Fragmento seleccionado

+++

Rogan ha sido recompensado generosamente por estos esfuerzos, pues se dice que firmó un contrato de alrededor de 100 millones de dólares cuando trasladó su pódcast a Spotify. Está claro que la empresa considera que esa inversión vale la pena. Se calcula que Rogan cuenta con un público cuantioso y entusiasta de 11 millones de personas que lo escuchan por voluntad propia, ninguna de ellas escucha su pódcast por fuerza u obligación. Es evidente que muchas personas comulgan con alguna parte de su curiosidad fingida, su ignorancia, su aceptación de los teóricos de la conspiración y sus reclamos. Eso también es inquietante.
Frente a las protestas y los boicots iniciados por los músicos Neil Young y Joni Mitchell, tanto la empresa como Rogan han ofrecido gestos conciliatorios. Esta semana, en una conferencia telefónica de informe de utilidades, el director ejecutivo y cofundador de Spotify, Daniel Ek, defendió los esfuerzos de la compañía para combatir la desinformación, que incluyen la creación de advertencias de contenido para programas que hablen sobre la COVID-19, pero no la eliminación del pódcast de Rogan de la plataforma. Ek añadió: “Creo que lo importante es que no cambiemos nuestras políticas con base en un solo creador, ni un ciclo de noticias en particular, ni llamados de nadie más”.
Spotify no existe en un mundo aislado, y las decisiones que toma sobre el contenido que aloja en su plataforma tienen consecuencias. Decir que Rogan quizá no debería tener acceso ilimitado a los más de 400 millones de usuarios de Spotify no equivale a censura, como han insinuado algunas personas. Equivale a una selección.
La desinformación ha llevado a decenas de millones de personas a creer que a Donald Trump le robaron su victoria en las elecciones de 2020; contribuyó a la insurrección del 6 de enero; ha ayudado a prolongar la pandemia de COVID-19; y ha motivado a las personas a probar soluciones peligrosas como inyectarse lejía o tomar ivermectina, un desparasitante para caballos.

+++

Información extraída
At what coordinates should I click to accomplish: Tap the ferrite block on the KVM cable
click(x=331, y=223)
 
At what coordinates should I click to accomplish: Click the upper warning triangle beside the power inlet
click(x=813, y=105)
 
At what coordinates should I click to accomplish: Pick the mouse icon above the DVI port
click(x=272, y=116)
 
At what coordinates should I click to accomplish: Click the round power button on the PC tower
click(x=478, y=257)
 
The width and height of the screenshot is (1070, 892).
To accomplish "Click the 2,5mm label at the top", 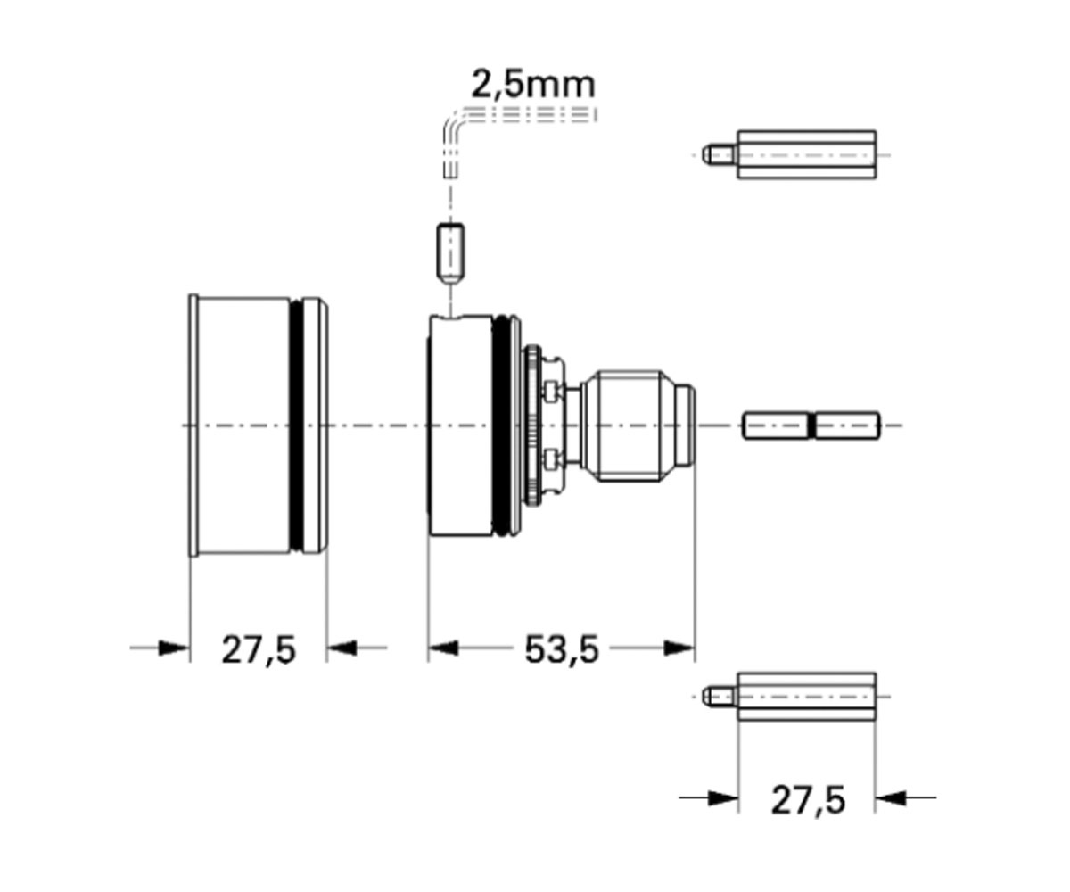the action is (533, 85).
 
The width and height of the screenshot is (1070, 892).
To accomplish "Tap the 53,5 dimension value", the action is (562, 650).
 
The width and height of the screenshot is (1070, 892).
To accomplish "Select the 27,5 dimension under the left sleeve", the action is (259, 650).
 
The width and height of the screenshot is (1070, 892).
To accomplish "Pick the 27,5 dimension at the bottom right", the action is (808, 800).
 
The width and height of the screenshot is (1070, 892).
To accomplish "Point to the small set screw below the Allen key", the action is (450, 253).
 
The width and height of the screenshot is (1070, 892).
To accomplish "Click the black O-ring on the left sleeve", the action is (296, 425).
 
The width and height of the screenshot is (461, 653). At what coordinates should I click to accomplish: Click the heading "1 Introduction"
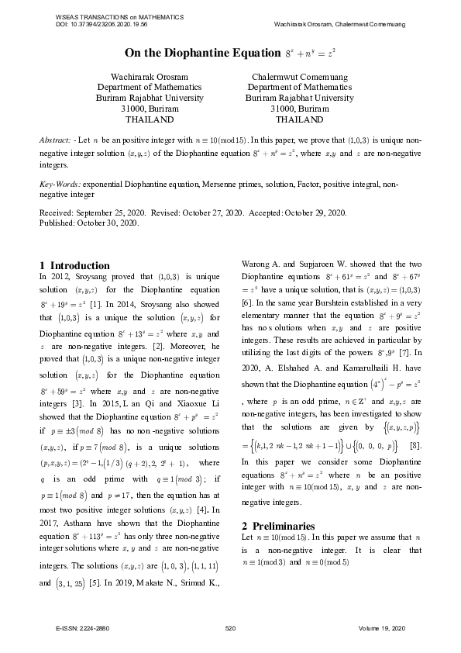(x=74, y=265)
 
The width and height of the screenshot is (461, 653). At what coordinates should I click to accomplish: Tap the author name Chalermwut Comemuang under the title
(x=299, y=78)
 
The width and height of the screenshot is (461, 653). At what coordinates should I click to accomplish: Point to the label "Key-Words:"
(x=60, y=185)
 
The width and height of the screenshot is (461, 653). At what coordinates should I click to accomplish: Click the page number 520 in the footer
(x=230, y=627)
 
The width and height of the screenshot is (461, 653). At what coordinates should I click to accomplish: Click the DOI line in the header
(x=102, y=25)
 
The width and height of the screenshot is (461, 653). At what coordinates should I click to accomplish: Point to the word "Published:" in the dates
(x=59, y=223)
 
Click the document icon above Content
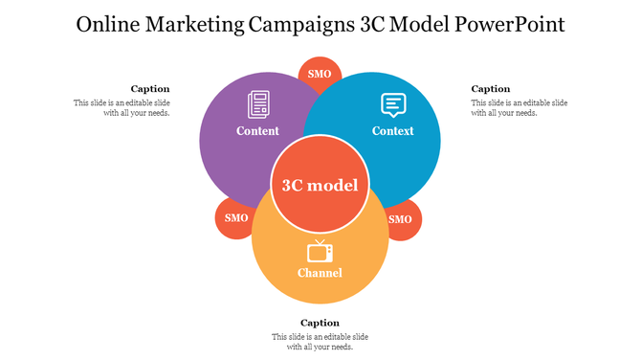pos(258,103)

+++

Ejercicios propuestos
1. En el fragmento sobre Rogan y Spotify, ¿a cuántas personas se calcula que llega el público de Rogan?
2. Pasa al inglés esta oración del fragmento sobre Rogan y Spotify: "Spotify no existe en un mundo aislado, y las decisiones que toma sobre el contenido que aloja en su plataforma tienen consecuencias."
3. Sigue escribiendo el fragmento sobre Rogan y Spotify a partir de su última oración.

Respuestas
1. A unos 11 millones de personas.

2. Spotify does not exist in an isolated world, and the decisions it makes about the content it hosts on its platform have consequences.

3.
Las plataformas que permiten la difusión y proliferación de esta información incorrecta evaden sin cesar su responsabilidad de seleccionar con eficacia. En cambio, ofrecen políticas vagas, frágiles e ineficaces. Plantean su inacción como una cuestión de principios encaminados a proteger la libertad de expresión, pero en realidad, están protegiendo sus finanzas.
Tengo un pódcast en el que converso con personas interesantes. Hasta el martes 1.° de febrero, estuvo disponible en Spotify, pero he decidido tomar una postura firme de nuevo. Una pequeña. Me uní a Young, Mitchell y un creciente grupo de creadores, y retiré “The Roxane Gay Agenda” y todos sus archivos de Spotify, aunque seguirá disponible en otras plataformas. Fue una decisión difícil, esta plataforma tiene muchos usuarios, y tal vez nunca recupere a esa audiencia en otro sitio.
No estoy tratando de coartar la libertad de expresión de nadie. Joe Rogan y otros como él pueden seguir difundiendo información errónea e intolerancia con orgullo entre públicos enormes. Serán bien recompensados por sus esfuerzos. Las plataformas que compartan esas recompensas pueden seguir haciéndose de la vista gorda.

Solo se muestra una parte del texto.